来到大厅时,便看得两名尊贵的侯爷领着各自的子女,站也不是、坐也不是地杵在原地,而周有韶与王淳芊也在大厅上有些尴尬。
大烨朝并没有男女不能相见的规矩,只需要有侍从、丫鬟们在场,并且彼此距离大于三步,基本上还算是合礼数的。
这时冯旭正在书房会客,而其他家中能作主的男眷们也都还没下朝,至于冯家的大夫人正在内厅张罗中饭,自然是得由周有韶出来见客。
冯芷榕看着里头的气氛尴尬,不自觉地在心中叹了口气,自己便充当这微妙气氛的突破口走入厅堂,留着百则与白娅立于大厅的外缘等候。”娘、大嫂,我来了。”
周有韶看见冯芷榕来到,便招了招手让她来到自己的身边,并向她介绍道:“这位是保定侯赵侯爷、这位是永平侯钟侯爷。”
冯芷榕规规矩矩地行了个礼:“芷榕见过两位侯爷。”
只看得保定侯与永平侯本来站立的姿态便是壁垒分明,这一会听冯芷榕说了声”见过两位侯爷”也没分次序时,便是自顾自地认为自己应当要先回话,同时道:“免礼。”
冯芷榕看着两人说了免礼后,又是彼此电光石火的视线对击,满脸的黑线都要掉了一地,只好硬着头皮打断:“谢两位侯爷。”
周有韶本是出身大家,加上保定、永平二侯表面上的态势十分明显,便也了解这是彼此在较劲。周有韶满心不想生事、只想快点把这件事情揭过去,便也出声打了圆场道:“两位侯爷,小女已经到了,方才侯爷要说的事情……”
见周有韶起了话头,保定侯哼了哼声,没再说话。永平侯则是佯咳了几声,道:“既然人都到齐了,本侯便让小犬来谢罪。文让,还不给冯夫人谢罪?”
永平侯嫡子钟文让原本站在永平侯后头,一副藏纳着不甘不愿的模样,这会被父亲叫到前头来,也是收敛起颜色将手一揖,道:“冯夫人,那日小侄驭下不严,致使冲突产生、误伤了夫人一家,恳请冯夫人见谅。”
永平侯也帮衬道:“小犬那日回去后已经被本侯以家法收拾了一顿,恳请冯夫人海涵。”
道歉已是让死对头做了前头,保定侯的说词更是完善:“小女那日要出城礼佛,本侯这做父亲的担忧、便多派了几队侍从跟着,一个手无缚鸡之力的女儿家管不动那么堆血气方刚的奴仆、那些个奴才又护主心切,这才造成冲突……还望冯夫人见谅。”
保定侯侧了侧身子,身后的女儿也走向前低头福身道:“冯夫人,那日的事情真是对不住,也万幸并未出什么大事,冯夫人、少夫人还有冯小姐如今平安、小女子便安心了。”

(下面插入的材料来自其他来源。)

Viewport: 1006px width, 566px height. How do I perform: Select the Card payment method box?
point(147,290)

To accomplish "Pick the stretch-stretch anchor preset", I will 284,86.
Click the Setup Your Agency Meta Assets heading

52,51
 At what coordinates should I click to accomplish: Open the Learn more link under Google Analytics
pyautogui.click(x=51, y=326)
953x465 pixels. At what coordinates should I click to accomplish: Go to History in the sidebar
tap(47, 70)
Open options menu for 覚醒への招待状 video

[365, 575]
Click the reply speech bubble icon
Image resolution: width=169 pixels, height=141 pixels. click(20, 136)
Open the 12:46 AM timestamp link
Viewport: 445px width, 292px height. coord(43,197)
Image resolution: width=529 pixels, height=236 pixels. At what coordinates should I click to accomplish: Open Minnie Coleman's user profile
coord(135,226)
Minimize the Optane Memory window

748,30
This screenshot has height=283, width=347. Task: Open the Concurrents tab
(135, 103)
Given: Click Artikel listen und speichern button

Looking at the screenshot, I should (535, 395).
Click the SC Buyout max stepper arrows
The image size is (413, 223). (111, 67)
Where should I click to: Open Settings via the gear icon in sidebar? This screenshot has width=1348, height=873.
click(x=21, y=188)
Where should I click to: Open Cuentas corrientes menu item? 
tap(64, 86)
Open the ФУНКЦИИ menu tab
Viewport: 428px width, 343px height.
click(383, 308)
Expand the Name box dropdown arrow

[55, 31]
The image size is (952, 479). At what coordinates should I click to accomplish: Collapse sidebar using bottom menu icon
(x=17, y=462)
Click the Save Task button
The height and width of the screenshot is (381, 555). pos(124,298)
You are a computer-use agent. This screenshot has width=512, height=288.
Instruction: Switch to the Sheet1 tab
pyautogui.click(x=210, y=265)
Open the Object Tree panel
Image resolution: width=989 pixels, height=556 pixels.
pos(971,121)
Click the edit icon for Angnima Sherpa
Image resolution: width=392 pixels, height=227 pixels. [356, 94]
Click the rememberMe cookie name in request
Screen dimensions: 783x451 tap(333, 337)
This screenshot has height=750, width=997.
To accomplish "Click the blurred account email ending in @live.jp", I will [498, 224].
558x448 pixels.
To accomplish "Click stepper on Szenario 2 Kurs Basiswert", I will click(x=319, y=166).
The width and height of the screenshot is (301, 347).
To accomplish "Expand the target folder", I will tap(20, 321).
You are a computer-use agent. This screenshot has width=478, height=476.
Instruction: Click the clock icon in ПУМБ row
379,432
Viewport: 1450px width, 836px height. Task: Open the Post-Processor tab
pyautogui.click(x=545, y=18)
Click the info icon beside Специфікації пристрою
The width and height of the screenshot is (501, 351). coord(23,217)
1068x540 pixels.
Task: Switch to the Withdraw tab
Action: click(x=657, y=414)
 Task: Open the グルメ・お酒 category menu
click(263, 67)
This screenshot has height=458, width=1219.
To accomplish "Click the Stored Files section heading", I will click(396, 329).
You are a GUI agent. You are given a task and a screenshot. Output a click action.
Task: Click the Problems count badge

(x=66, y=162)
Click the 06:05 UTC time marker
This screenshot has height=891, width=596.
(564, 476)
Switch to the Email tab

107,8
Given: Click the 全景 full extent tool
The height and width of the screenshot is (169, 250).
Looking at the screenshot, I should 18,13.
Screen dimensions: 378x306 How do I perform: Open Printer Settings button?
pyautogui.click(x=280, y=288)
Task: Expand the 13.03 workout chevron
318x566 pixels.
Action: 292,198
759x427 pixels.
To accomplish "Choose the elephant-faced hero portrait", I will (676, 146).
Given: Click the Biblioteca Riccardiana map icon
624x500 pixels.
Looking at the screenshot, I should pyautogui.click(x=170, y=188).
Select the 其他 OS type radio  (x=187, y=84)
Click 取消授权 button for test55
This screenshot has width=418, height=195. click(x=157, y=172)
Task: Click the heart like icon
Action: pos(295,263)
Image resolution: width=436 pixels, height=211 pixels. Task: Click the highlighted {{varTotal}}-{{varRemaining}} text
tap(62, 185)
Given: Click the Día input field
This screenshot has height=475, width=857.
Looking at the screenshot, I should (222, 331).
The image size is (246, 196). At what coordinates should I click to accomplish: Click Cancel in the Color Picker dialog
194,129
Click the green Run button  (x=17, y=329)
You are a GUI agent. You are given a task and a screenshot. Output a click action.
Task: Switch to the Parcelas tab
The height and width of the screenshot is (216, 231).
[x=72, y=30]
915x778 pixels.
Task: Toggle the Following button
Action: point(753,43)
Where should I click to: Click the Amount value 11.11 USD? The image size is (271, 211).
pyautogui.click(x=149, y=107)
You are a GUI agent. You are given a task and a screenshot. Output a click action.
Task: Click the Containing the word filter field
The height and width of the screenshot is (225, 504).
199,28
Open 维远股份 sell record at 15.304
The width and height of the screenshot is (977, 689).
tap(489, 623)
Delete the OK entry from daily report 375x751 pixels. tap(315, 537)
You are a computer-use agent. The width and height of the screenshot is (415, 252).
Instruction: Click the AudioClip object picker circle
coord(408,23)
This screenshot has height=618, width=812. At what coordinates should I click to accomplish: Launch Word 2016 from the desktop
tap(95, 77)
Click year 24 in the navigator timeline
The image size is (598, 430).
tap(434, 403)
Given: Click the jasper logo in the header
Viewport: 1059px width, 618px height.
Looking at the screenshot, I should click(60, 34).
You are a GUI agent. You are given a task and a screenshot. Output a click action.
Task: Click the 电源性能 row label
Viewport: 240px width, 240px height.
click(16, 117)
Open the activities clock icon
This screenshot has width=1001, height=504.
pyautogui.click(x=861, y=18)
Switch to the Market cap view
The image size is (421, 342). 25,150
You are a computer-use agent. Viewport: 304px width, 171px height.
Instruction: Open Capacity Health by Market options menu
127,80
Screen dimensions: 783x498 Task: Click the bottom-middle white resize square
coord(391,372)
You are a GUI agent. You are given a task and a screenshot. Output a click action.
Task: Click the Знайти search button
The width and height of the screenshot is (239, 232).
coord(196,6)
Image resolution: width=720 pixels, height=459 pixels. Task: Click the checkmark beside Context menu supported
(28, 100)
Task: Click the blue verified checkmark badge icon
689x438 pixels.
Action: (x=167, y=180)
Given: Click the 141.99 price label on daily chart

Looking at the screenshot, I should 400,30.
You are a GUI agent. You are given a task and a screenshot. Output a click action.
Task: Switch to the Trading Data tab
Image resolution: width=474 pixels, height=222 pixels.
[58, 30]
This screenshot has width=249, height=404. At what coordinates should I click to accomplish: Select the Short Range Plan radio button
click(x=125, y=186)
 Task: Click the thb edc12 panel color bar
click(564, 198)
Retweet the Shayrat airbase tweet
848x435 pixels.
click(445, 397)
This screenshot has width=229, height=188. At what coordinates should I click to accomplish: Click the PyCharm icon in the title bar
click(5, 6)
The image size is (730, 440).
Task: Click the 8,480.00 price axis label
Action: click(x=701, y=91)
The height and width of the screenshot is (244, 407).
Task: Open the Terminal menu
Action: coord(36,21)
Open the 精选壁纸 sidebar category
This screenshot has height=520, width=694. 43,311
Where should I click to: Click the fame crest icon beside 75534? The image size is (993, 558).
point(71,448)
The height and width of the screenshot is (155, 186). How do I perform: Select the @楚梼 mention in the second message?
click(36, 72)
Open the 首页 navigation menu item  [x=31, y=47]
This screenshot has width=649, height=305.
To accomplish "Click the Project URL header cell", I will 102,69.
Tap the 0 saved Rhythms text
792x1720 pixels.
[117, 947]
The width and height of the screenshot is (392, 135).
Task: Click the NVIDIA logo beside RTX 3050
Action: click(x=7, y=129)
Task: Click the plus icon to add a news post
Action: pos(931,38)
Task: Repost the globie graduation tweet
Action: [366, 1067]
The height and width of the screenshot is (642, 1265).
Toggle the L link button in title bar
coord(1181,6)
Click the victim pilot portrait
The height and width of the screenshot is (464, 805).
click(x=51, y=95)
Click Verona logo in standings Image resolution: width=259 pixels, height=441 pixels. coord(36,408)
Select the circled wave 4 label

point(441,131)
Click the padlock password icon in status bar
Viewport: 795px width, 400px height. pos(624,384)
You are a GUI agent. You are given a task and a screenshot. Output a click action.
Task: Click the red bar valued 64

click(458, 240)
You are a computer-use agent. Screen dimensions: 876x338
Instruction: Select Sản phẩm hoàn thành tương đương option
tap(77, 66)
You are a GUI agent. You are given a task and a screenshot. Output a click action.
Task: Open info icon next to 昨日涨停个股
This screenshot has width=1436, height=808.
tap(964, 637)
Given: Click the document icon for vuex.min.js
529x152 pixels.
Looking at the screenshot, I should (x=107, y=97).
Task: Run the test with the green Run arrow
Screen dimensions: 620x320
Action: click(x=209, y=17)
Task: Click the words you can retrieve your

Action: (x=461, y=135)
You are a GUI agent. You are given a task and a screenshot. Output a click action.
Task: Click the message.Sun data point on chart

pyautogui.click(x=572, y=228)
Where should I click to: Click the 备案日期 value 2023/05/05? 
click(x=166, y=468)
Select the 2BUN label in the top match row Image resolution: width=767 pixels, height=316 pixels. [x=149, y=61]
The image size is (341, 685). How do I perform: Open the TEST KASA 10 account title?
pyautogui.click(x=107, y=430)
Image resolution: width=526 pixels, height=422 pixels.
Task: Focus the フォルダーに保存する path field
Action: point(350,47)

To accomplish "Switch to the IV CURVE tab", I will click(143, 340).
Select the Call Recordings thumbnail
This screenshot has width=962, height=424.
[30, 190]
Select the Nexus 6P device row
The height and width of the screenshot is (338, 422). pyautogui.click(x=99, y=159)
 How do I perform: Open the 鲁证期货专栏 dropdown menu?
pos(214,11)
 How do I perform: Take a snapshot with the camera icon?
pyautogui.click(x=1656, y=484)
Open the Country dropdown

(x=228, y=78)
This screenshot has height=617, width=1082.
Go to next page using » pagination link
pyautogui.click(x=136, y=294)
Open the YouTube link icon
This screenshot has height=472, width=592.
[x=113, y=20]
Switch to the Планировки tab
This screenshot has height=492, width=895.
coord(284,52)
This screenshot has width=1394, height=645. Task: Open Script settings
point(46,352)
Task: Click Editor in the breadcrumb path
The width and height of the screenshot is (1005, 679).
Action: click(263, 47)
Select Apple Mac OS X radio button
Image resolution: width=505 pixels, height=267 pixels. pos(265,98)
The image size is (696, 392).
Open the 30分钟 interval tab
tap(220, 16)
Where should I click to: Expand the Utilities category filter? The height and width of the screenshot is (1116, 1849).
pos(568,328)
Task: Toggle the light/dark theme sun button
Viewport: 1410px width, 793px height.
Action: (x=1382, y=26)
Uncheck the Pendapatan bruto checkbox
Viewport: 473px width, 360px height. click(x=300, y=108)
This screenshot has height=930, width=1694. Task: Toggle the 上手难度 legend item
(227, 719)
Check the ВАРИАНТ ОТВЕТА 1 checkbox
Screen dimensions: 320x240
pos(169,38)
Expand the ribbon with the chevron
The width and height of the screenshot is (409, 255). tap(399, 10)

说着,又走到了冯芷榕跟前蹲下,牵起了冯芷榕的手道:“冯妹妹,那日让你受怕了,赵姊姊这儿有个亲手绣的香包,权且给妹妹压压惊。”说着,便从自己腰间解下了一个香囊别到了冯芷榕的腰带上。
人家高高在上的千金之躯姿态都摆得这么低了,这还能拒绝吗?
冯芷榕虽然也是对几乎是目无王法的两位侯府子嗣不满,但却也没想过他们当真会来道歉。而来道歉也就罢了,姿态还摆得这么低,这道歉若不接受也就不识相了。
藏纳着”如果真有诚心也不会等到这个时候”的腹诽,冯芷榕展现了十足十的孩童招牌笑容道:“姊姊别在意,我现在可就好好的呢!”
说着,又摸了把腰间的香囊,嗅了嗅手道:“姊姊,这样珍贵的香囊真的可以给我吗?”既然对方都说了这香囊是由她亲手所绣,姑且无论真假,侯府千金亲手绣制的香囊乃属女子贴身之物,能亲自送出手也算是十分珍贵的了。
赵小姐看见冯芷榕那般人畜无害的脸,也是勾起了十足十的笑容道:“这是姊姊给你的礼物,自然可以收下。”
赵家小姐身后的保定侯又道:“那权作是小女儿家之间的赠礼,算不上什么!本侯还令人备了礼物,且当作是对三位的赔礼。”
冯芷榕听得保定侯如此说,心里觉得更加奇怪,到底是什么原因让两位看起来高高在上的侯爷能够纡尊降贵地来到冯府赔罪?
若是那日结束不久便来,她或许还会想着因为事情闹大了、伤着的又是他们冯家,左右看着冯旭的面子也算是博个名声,但事情都过了一个半月才姗姗来迟,这怎么想、怎么奇怪!
想到这儿,永平侯开口这才给了她解答。